Le projet politique du PAM, parti du centre moderniste, n’est pas inintéressant, loin s’en faut. Encore faut-il qu’il ait une lecture plus correcte de la modernité et qu’il s’attelle à sa construction. Il a sa place entre une droite dominée par un Rassemblement national des indépendants (RNI) libéral et proche des milieux d’affaires, ne souhaitant pas trop s’engager sur les sujets sociétaux qui «fâchent», un Parti de l’Istiqlal conservateur «timide», un Parti de la justice et du développement conservateur «orthodoxe» et une gauche balbutiante qui n’a pas encore digéré son passage au gouvernement et ses revirements idéologiques douteux.
Pour gagner en crédibilité, le PAM devrait revoir son offre politique dans le sens d’un couplage entre réformes de société et modernisation économique.
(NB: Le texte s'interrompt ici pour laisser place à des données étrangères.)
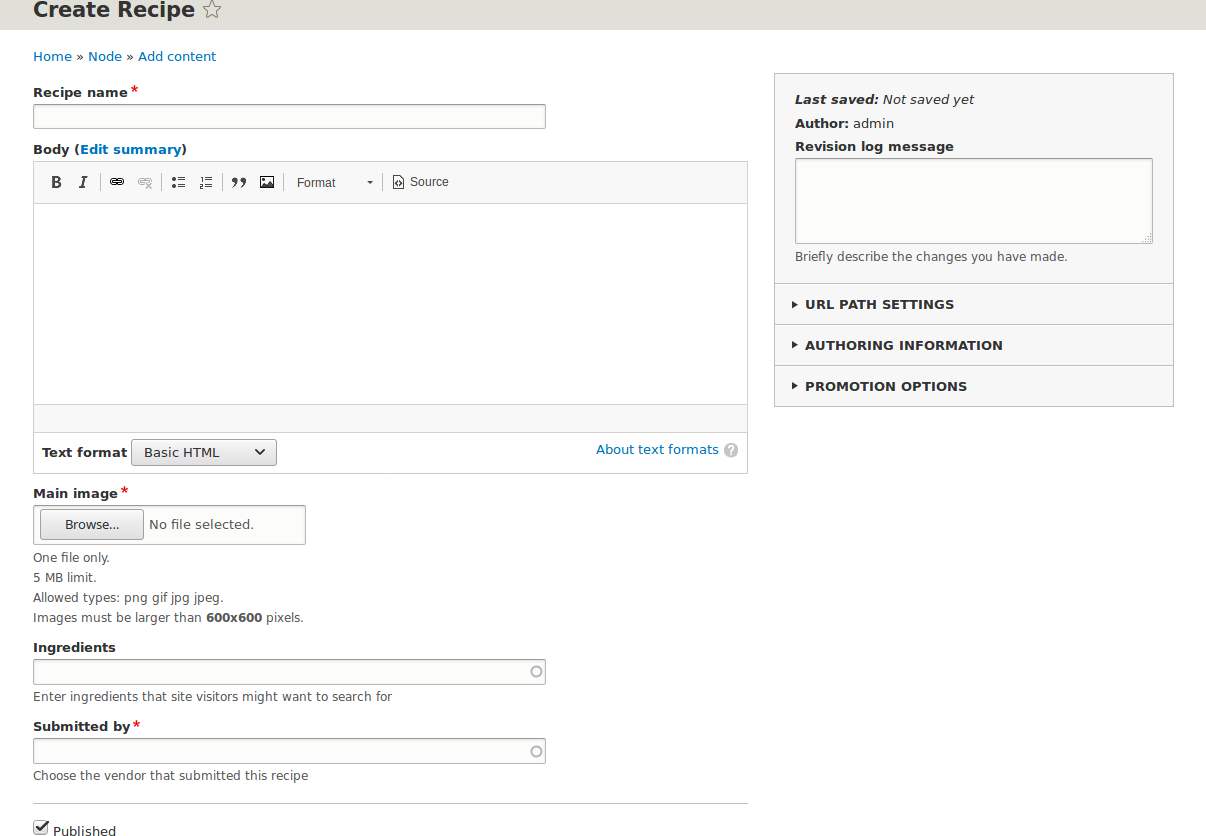The width and height of the screenshot is (1206, 836).
Task: Click the insert image icon
Action: pyautogui.click(x=267, y=182)
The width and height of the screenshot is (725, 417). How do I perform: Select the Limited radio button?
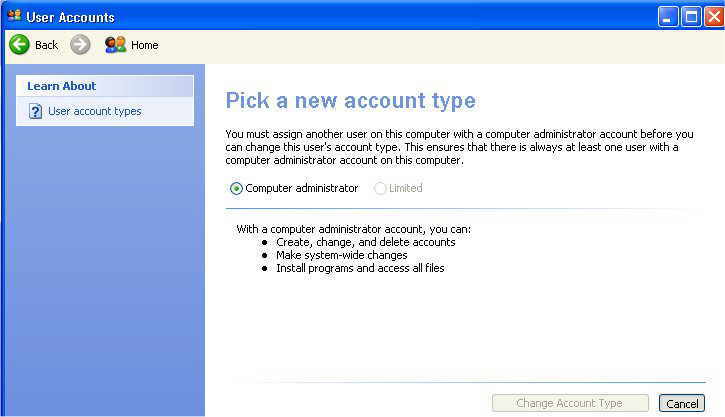380,188
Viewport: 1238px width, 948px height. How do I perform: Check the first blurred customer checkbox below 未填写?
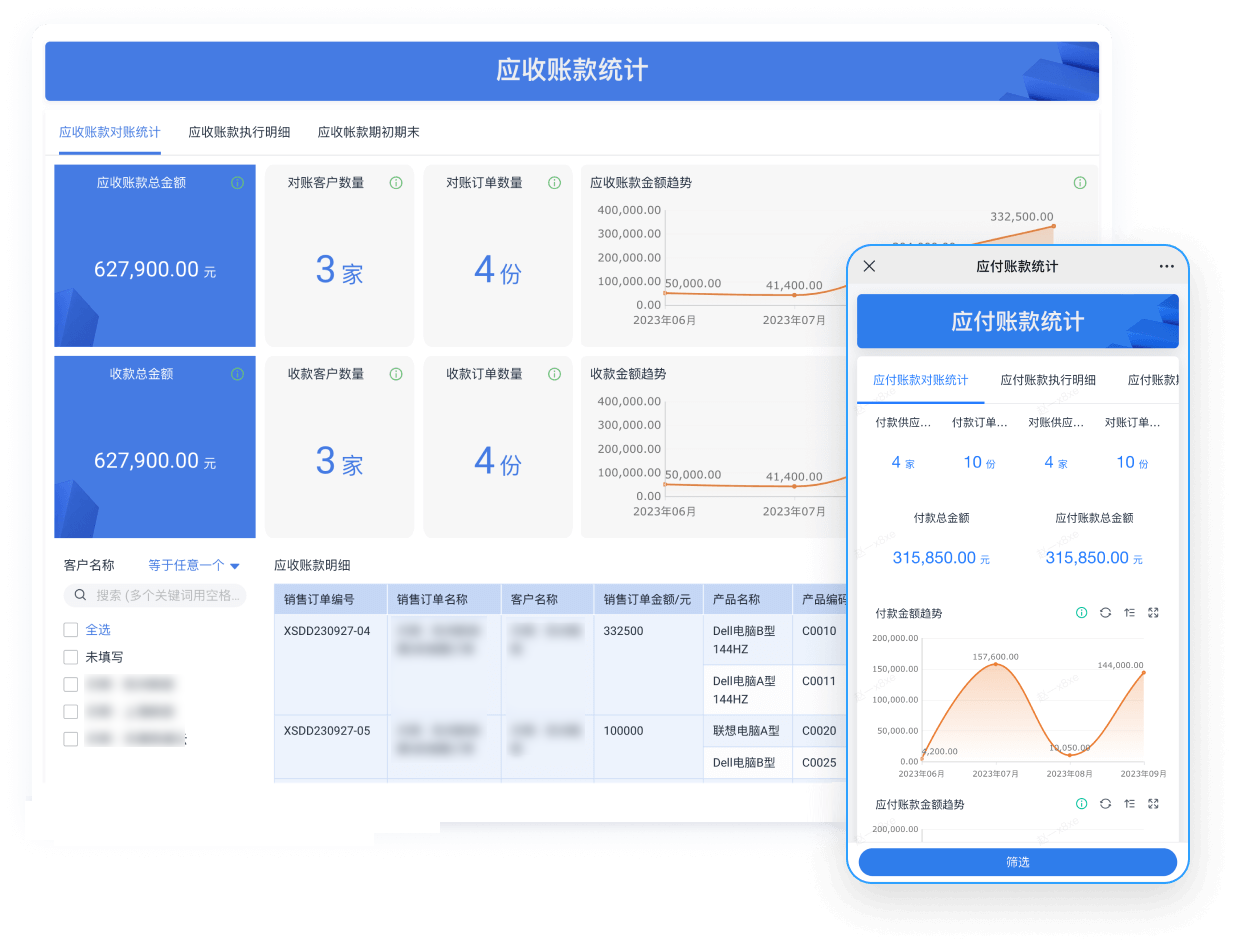[70, 685]
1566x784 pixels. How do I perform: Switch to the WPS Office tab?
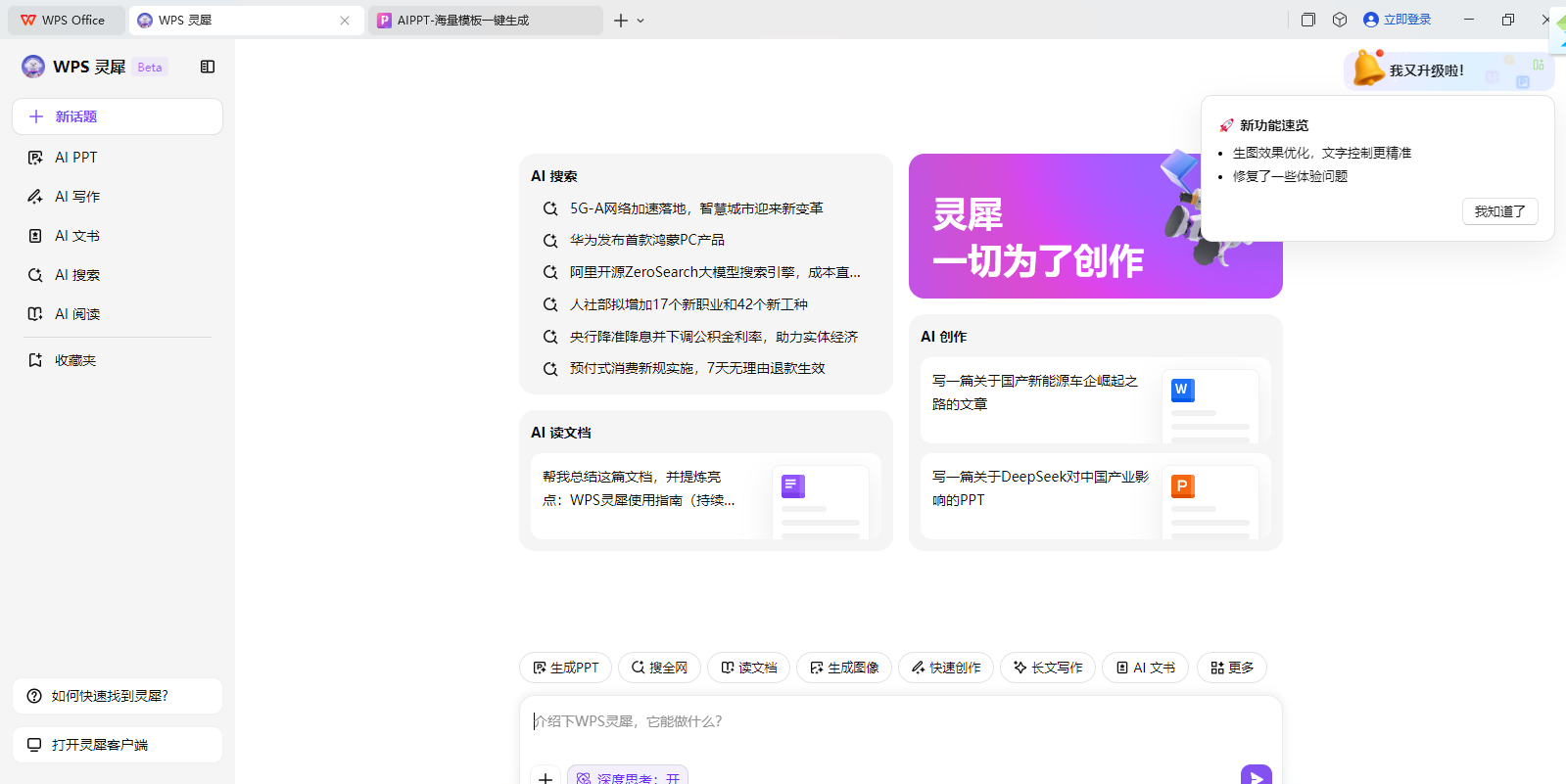(65, 21)
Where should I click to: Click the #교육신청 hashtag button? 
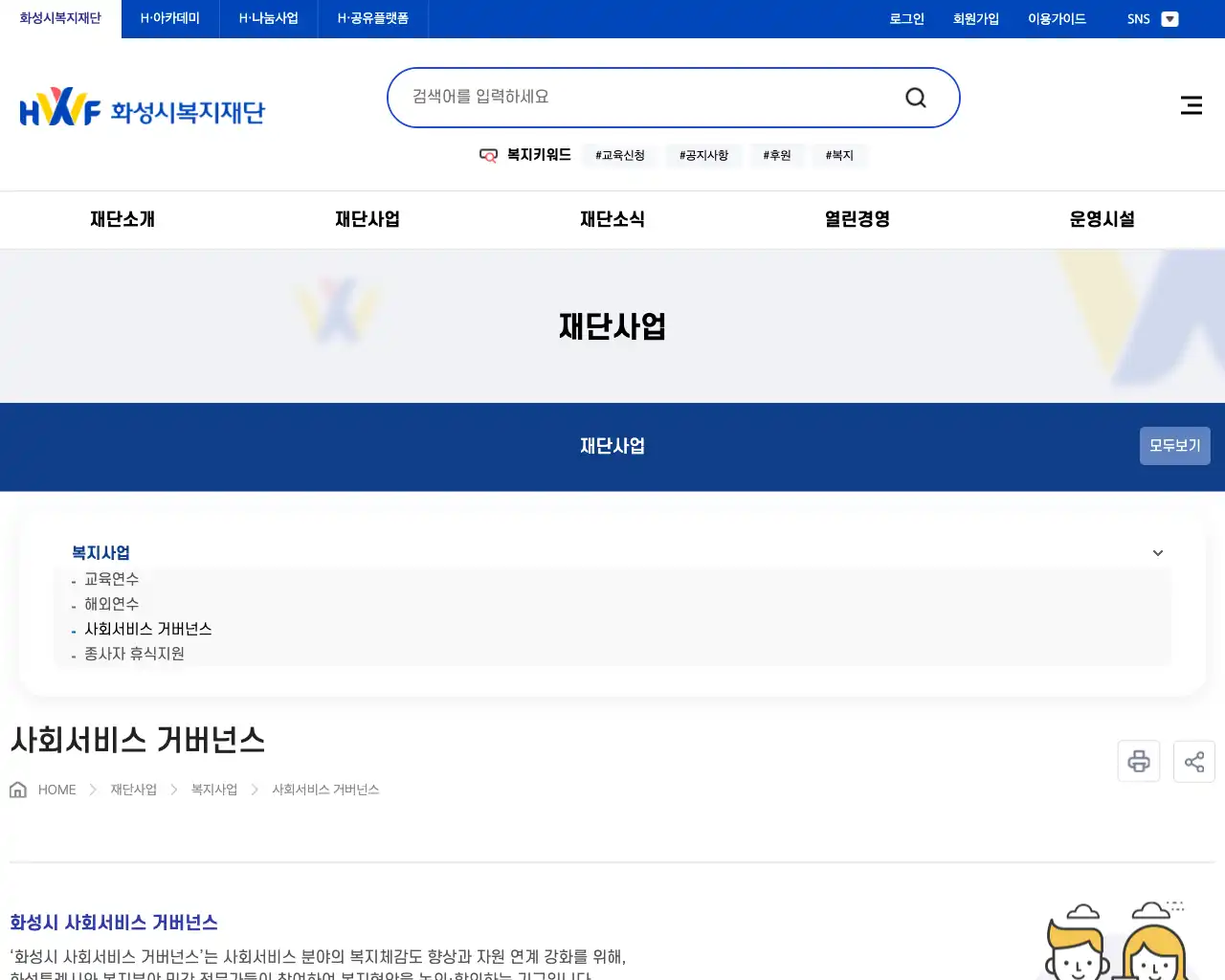pyautogui.click(x=619, y=155)
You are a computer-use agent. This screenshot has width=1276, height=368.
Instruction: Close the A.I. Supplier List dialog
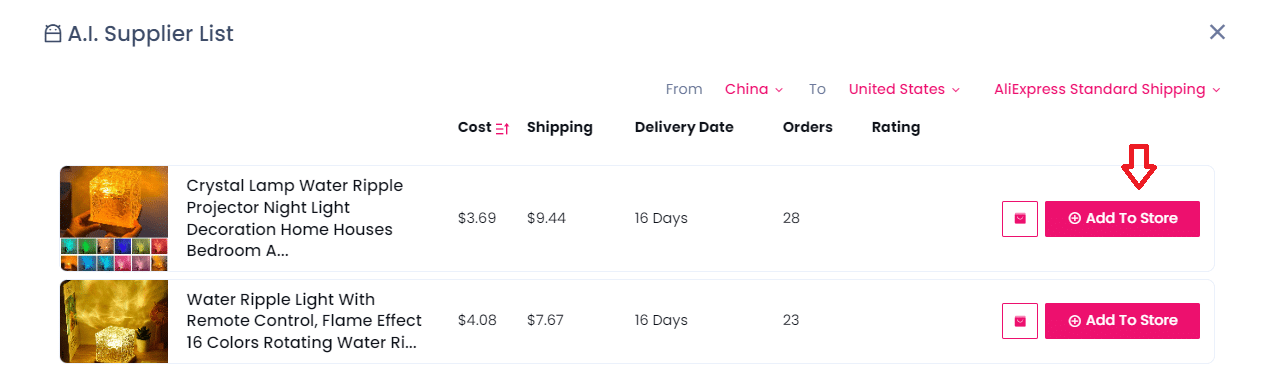click(1217, 32)
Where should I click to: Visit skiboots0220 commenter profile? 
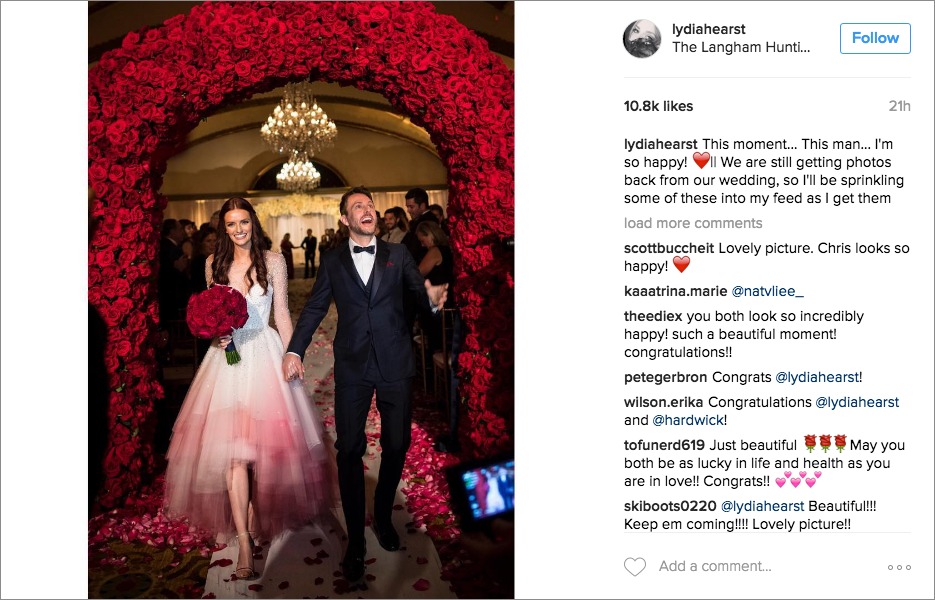click(670, 506)
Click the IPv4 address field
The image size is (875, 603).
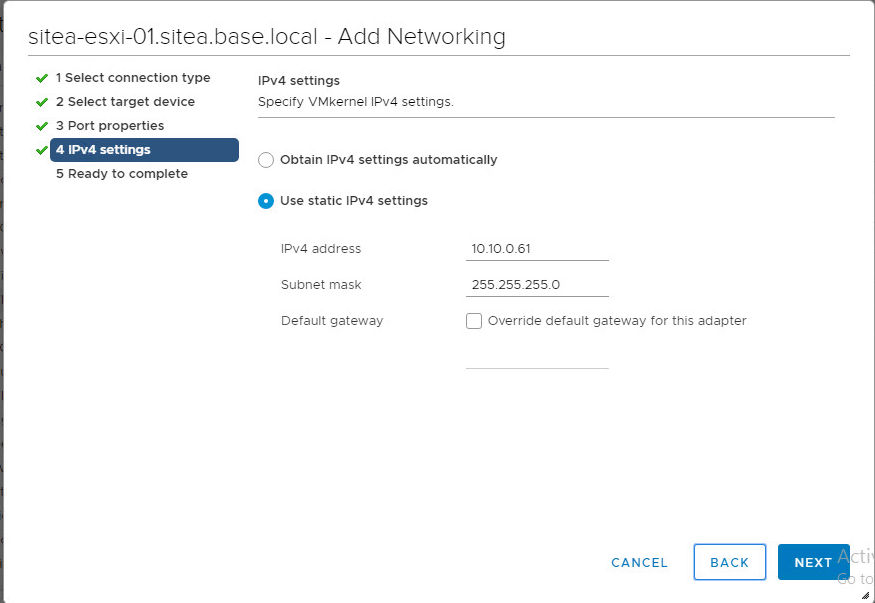pos(537,249)
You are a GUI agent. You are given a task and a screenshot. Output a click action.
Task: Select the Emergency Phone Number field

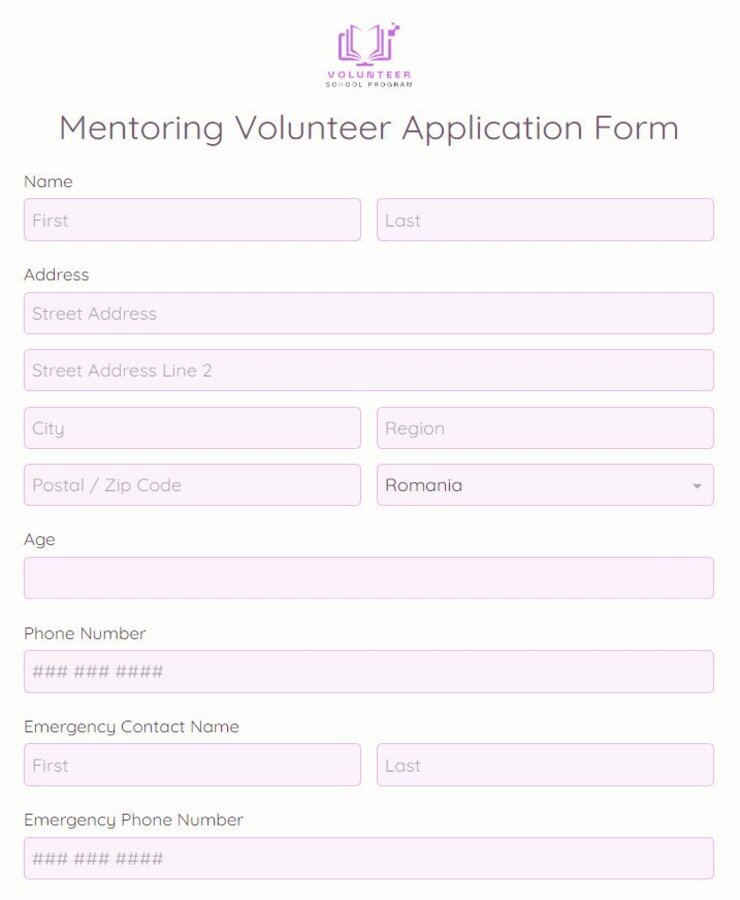[368, 858]
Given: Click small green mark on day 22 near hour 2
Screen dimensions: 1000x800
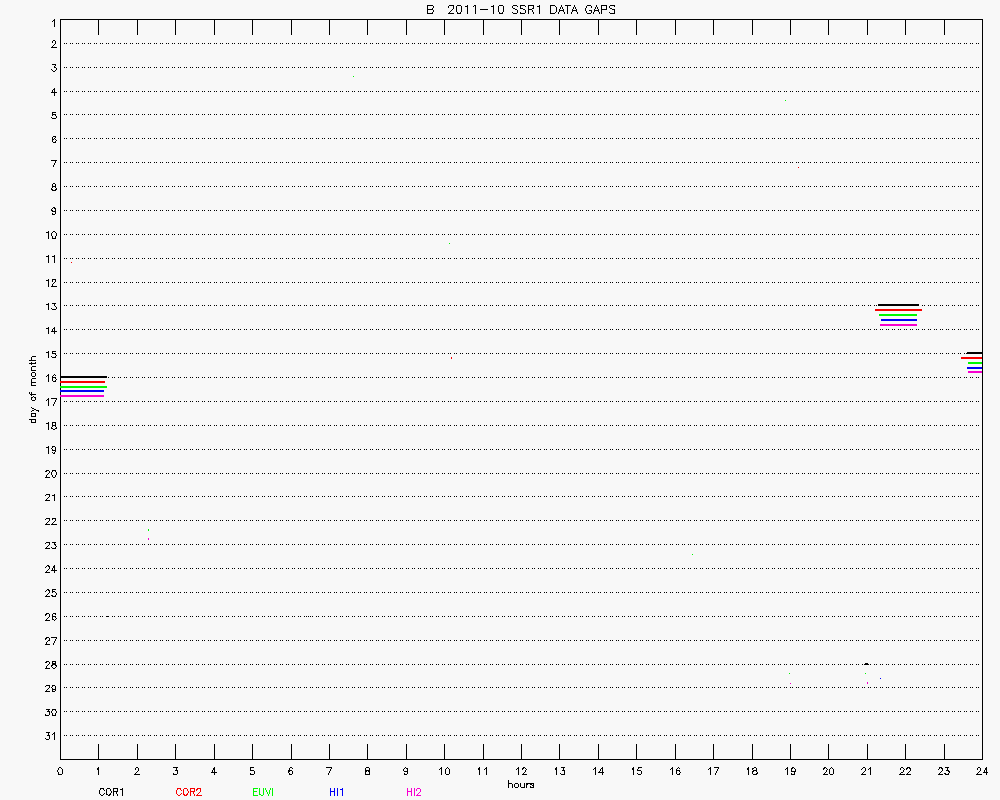Looking at the screenshot, I should point(148,530).
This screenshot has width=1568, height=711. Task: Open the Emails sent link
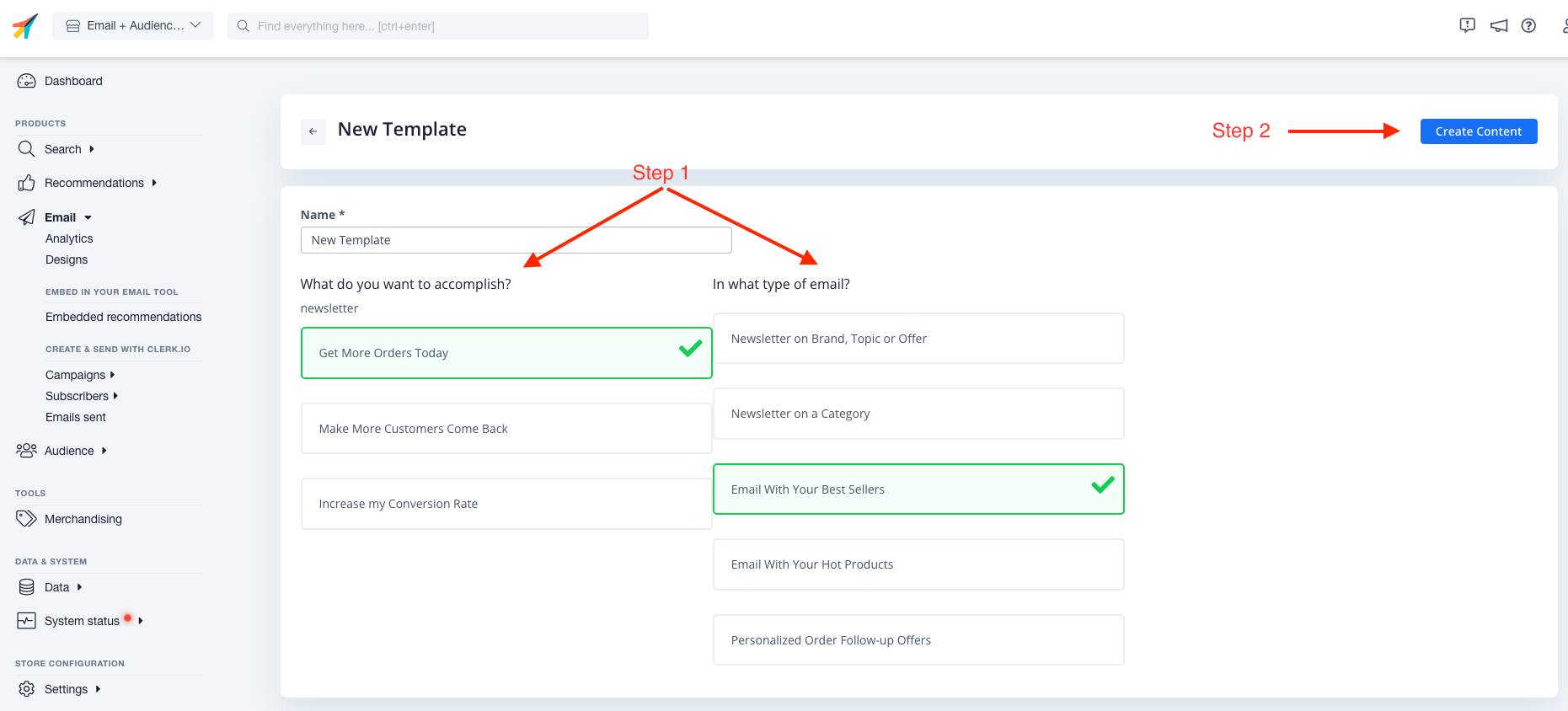point(76,417)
Il est difficile d’envisager des avancées dans les superstructures sans que les fondements économiques de la société ne soient construits sur une rationalité moderne. Lors de ses premières années d’activité, des idées intéressantes ont été avancées par les cadres du parti sur la priorité à donner à l’industrialisation, à la réforme de la fiscalité, à une meilleure gouvernance économique, à la nécessité de mettre «l’économie au service de la société». Ces thèmes pertinents ont été dilués par une communication quelque peu confuse et des polémiques contre-productives.
Aussi faudrait-il qu’il complète son offre programmatique en lui donnant un caractère systémique (économique, social et culturel), marqué par la cohérence, qu’il mette à niveau ses dirigeants et qu’il utilise ses élus comme force de frappe pour disséminer ses idées dans la société.
À défaut, il rejoindra les rangs des partis qui ont déjà commencé à contacter, à travers le pays, les notables souhaitant se présenter dans les prochaines législatives, pour assurer la survie de leur groupe parlementaire actuel et gagner un éventuel strapontin dans un futur gouvernement. La modernité mériterait un engagement plus prononcé.